[HOW TO COMPLETE THIS TASK]
The entries that follow include a run beginning at the line with "The image size is (1300, 1077)." and ending at the line with "Select the blue"; restate that run word for word and leave the rest out.

[TASK INPUT]

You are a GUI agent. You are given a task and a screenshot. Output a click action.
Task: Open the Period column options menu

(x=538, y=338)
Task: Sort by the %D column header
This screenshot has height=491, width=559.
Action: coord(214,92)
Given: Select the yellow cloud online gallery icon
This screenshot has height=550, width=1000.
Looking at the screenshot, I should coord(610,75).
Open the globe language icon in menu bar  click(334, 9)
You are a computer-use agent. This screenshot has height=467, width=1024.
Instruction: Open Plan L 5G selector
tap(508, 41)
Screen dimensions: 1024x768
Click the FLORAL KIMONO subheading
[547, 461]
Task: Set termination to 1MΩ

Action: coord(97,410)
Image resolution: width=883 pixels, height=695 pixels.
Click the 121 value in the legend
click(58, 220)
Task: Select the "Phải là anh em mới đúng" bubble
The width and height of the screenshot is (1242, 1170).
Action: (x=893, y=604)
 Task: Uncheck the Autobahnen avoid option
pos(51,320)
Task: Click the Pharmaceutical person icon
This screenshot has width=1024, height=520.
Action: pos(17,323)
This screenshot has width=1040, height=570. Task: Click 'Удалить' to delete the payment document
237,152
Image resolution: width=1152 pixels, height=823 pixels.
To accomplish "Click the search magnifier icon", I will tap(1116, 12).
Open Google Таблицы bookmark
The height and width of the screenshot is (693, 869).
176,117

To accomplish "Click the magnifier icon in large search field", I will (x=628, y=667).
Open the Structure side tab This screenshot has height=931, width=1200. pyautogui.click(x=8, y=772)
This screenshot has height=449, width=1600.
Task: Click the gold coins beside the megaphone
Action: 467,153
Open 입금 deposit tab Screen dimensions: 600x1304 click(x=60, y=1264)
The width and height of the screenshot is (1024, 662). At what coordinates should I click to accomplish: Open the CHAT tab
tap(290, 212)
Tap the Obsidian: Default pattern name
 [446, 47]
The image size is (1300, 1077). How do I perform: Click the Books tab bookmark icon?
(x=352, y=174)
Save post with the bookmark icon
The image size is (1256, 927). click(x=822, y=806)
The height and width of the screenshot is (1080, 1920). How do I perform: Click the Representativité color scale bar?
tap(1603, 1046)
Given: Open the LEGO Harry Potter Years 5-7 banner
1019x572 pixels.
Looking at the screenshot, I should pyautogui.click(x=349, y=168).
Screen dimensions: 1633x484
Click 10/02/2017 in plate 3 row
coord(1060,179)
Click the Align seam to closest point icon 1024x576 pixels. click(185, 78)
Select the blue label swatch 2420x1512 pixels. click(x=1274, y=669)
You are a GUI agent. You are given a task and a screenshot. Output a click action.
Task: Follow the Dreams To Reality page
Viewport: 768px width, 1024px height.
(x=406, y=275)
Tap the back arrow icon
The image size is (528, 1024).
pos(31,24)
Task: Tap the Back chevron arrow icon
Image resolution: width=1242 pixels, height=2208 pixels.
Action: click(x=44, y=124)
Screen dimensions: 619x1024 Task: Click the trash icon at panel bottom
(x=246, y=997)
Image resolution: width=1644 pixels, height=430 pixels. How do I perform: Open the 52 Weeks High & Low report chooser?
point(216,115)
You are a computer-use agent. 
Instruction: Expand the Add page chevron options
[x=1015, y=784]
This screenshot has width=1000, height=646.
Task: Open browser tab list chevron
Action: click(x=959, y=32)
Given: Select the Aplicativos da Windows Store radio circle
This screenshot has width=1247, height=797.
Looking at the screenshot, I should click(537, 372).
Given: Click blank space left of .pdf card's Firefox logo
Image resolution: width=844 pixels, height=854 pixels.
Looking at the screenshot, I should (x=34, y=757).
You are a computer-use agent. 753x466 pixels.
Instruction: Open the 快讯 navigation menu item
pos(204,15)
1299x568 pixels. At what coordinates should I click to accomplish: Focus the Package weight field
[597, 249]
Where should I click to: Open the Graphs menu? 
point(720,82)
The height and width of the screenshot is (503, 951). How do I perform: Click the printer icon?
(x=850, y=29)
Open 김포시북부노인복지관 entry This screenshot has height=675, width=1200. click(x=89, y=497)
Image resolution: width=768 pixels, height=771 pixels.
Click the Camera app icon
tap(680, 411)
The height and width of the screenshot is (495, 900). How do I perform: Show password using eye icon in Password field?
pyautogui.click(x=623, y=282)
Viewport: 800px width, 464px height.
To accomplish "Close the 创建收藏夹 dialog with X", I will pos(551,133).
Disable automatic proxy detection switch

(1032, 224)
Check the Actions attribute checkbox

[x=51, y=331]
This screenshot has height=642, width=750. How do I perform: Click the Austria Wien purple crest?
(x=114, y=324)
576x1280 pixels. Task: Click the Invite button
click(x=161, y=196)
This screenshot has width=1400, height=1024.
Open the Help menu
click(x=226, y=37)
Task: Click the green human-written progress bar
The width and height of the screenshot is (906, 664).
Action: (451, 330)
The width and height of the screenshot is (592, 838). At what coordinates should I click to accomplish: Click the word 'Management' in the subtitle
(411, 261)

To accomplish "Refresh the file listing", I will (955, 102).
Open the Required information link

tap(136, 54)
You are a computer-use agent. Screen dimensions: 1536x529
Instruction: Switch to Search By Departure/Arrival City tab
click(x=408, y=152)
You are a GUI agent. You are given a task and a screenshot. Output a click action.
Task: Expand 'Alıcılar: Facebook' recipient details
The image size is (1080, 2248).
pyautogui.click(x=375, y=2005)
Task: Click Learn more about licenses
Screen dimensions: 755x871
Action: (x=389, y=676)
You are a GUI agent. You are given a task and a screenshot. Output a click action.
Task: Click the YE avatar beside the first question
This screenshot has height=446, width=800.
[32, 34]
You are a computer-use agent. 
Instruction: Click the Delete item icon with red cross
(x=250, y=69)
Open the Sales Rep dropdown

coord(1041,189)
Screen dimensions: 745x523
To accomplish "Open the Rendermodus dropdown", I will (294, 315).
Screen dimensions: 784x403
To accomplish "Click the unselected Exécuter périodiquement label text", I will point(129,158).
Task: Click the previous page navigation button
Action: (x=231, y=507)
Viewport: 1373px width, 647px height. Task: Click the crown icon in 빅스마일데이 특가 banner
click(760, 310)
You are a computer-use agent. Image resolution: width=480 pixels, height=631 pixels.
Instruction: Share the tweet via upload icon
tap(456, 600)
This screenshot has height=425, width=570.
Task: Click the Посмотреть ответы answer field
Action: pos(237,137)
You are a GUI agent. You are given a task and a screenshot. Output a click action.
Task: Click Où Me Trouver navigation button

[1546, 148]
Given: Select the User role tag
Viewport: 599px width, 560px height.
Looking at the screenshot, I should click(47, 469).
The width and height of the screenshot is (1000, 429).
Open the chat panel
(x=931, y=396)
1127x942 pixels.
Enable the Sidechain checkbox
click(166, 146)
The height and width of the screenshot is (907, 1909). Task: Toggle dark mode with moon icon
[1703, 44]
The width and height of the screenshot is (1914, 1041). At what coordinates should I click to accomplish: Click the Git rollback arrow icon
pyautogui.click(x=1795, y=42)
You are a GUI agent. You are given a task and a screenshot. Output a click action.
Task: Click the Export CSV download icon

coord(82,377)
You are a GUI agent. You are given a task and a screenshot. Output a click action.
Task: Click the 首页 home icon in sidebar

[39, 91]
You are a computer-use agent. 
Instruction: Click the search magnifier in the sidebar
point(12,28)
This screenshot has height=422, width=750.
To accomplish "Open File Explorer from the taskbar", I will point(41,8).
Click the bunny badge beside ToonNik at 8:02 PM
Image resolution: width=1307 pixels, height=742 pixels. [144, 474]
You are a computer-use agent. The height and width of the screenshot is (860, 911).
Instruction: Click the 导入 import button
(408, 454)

[EXERCISE SOLUTION]
The image size is (1300, 1077). How do I perform: Click the Books tab bookmark icon?
(x=352, y=174)
Save post with the bookmark icon
The image size is (1256, 927). click(x=822, y=806)
The height and width of the screenshot is (1080, 1920). How do I perform: Click the Representativité color scale bar?
tap(1603, 1046)
Given: Open the LEGO Harry Potter Years 5-7 banner
1019x572 pixels.
Looking at the screenshot, I should pyautogui.click(x=349, y=168).
Screen dimensions: 1633x484
Click 10/02/2017 in plate 3 row
coord(1060,179)
Click the Align seam to closest point icon 1024x576 pixels. click(185, 78)
Select the blue label swatch 2420x1512 pixels. click(x=1274, y=669)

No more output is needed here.